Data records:
────────

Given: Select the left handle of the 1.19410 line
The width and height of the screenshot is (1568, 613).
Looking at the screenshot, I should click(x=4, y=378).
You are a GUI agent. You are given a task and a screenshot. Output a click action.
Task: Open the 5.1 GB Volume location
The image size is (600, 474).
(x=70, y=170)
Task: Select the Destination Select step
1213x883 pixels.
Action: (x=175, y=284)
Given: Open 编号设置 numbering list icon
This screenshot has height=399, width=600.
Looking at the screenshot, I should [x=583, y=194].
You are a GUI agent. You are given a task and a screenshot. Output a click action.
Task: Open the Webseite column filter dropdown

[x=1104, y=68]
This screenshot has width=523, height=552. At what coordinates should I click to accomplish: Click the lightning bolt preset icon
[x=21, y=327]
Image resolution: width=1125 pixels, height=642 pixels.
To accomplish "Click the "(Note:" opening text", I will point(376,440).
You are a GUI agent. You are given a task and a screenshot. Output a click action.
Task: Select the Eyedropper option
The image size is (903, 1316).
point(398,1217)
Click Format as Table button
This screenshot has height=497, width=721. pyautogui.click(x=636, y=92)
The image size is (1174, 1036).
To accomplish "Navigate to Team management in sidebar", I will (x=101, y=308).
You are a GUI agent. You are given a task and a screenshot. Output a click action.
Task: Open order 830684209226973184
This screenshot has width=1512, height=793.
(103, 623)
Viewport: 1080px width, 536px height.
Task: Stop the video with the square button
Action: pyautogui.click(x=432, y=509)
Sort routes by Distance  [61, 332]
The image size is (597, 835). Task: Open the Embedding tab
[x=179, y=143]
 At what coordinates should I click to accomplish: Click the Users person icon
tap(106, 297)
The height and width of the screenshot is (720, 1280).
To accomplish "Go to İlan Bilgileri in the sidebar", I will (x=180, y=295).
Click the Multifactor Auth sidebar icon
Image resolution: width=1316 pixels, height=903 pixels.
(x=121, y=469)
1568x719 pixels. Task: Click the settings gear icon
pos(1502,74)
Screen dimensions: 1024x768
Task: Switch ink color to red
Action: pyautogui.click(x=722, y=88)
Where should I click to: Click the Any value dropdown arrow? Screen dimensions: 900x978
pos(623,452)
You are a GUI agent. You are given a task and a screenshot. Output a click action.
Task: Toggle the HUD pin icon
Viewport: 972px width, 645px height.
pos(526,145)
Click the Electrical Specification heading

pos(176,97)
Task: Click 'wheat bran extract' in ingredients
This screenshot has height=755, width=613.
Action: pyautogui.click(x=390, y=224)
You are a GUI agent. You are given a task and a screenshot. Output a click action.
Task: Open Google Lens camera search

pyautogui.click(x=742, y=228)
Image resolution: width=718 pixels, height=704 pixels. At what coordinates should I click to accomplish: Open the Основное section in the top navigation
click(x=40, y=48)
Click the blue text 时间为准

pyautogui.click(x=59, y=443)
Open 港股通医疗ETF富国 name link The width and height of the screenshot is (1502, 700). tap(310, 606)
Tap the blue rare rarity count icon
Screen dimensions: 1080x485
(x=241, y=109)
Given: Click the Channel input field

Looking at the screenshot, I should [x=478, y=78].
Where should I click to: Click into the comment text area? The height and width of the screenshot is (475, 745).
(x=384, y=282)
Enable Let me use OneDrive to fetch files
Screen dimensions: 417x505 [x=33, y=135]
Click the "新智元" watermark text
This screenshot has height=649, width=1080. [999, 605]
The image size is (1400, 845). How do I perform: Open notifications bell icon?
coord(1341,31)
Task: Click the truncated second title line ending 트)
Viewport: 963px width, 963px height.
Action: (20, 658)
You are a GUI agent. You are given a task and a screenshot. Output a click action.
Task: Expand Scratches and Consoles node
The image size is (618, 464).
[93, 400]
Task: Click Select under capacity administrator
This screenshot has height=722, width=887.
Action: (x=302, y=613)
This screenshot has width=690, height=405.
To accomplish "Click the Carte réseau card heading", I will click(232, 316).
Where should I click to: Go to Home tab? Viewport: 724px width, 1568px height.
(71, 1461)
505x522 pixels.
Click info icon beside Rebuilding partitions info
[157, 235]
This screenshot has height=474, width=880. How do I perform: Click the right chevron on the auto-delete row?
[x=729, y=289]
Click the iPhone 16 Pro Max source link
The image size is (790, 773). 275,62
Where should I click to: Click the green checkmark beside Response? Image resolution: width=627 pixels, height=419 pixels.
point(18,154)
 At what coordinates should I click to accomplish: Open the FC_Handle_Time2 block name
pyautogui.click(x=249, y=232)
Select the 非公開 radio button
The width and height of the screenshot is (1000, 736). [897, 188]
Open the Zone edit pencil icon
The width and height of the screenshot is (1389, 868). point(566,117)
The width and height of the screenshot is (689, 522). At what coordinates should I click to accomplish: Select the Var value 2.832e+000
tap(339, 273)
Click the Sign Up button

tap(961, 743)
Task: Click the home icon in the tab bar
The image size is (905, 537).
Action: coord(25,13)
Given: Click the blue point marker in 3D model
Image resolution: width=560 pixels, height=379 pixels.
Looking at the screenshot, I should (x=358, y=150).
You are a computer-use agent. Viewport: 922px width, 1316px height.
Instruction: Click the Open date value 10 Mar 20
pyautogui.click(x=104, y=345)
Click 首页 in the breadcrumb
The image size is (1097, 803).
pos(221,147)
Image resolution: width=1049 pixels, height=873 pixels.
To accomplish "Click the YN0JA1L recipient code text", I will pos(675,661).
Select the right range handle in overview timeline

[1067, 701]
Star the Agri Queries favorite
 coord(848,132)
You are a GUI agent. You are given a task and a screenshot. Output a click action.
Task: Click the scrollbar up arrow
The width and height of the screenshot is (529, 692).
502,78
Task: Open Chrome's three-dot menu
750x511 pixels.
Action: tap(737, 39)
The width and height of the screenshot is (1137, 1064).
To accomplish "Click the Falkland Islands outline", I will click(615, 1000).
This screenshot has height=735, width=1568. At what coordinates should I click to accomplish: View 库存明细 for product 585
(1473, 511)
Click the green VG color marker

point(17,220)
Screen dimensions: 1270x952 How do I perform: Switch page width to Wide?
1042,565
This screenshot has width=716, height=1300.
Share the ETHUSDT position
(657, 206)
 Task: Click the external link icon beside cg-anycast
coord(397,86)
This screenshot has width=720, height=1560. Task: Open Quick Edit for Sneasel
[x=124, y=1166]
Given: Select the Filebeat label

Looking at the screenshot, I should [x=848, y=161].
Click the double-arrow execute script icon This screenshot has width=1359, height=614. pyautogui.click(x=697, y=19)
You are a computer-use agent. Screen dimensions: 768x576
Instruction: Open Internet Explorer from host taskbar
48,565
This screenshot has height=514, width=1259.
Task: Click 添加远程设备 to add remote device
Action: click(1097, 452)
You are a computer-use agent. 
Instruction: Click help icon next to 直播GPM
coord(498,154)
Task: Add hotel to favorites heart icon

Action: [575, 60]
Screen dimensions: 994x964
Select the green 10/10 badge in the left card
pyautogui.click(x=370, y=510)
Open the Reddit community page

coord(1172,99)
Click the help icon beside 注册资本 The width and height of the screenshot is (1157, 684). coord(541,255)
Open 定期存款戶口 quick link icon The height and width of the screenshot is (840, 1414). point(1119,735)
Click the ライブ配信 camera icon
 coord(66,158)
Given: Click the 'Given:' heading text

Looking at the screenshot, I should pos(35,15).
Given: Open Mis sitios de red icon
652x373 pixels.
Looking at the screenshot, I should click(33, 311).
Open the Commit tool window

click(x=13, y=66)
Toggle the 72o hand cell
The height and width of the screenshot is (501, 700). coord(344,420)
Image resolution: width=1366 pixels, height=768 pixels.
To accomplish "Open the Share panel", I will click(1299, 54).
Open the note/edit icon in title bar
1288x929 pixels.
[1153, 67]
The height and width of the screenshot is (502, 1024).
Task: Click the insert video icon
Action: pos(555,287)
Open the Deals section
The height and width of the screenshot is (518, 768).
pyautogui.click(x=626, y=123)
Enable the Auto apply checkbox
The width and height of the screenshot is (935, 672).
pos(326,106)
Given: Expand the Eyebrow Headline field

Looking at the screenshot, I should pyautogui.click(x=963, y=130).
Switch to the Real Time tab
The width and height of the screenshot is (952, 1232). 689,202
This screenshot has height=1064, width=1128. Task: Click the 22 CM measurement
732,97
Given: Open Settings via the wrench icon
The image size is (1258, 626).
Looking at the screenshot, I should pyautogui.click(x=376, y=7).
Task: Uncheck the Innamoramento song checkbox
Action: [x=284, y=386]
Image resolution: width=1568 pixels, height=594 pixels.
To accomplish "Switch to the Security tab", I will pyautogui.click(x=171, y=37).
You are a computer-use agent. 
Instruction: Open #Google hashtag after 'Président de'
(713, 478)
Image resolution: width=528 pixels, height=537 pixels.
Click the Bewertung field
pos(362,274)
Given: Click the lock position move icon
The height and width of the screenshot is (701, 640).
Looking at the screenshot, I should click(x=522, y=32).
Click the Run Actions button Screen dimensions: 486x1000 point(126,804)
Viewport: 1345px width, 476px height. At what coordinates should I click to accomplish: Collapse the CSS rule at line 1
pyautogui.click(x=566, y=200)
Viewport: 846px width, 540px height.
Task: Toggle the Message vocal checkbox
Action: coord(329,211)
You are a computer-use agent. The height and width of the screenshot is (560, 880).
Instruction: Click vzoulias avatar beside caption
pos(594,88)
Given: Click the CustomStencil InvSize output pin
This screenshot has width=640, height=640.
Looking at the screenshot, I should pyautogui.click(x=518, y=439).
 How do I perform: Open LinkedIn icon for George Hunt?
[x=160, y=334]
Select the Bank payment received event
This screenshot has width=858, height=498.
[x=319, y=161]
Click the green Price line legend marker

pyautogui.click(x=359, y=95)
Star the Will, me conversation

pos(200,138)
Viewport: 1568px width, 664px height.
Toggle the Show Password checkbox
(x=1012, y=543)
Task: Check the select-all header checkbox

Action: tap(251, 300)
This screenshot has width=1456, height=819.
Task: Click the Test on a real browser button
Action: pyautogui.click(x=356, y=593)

────────

▶ [WORK REQUEST]: Return each line of the data that contains the string "title".

▶ [ANSWER FOR THE TASK]:
Task: Click the truncated second title line ending 트)
Open the note/edit icon in title bar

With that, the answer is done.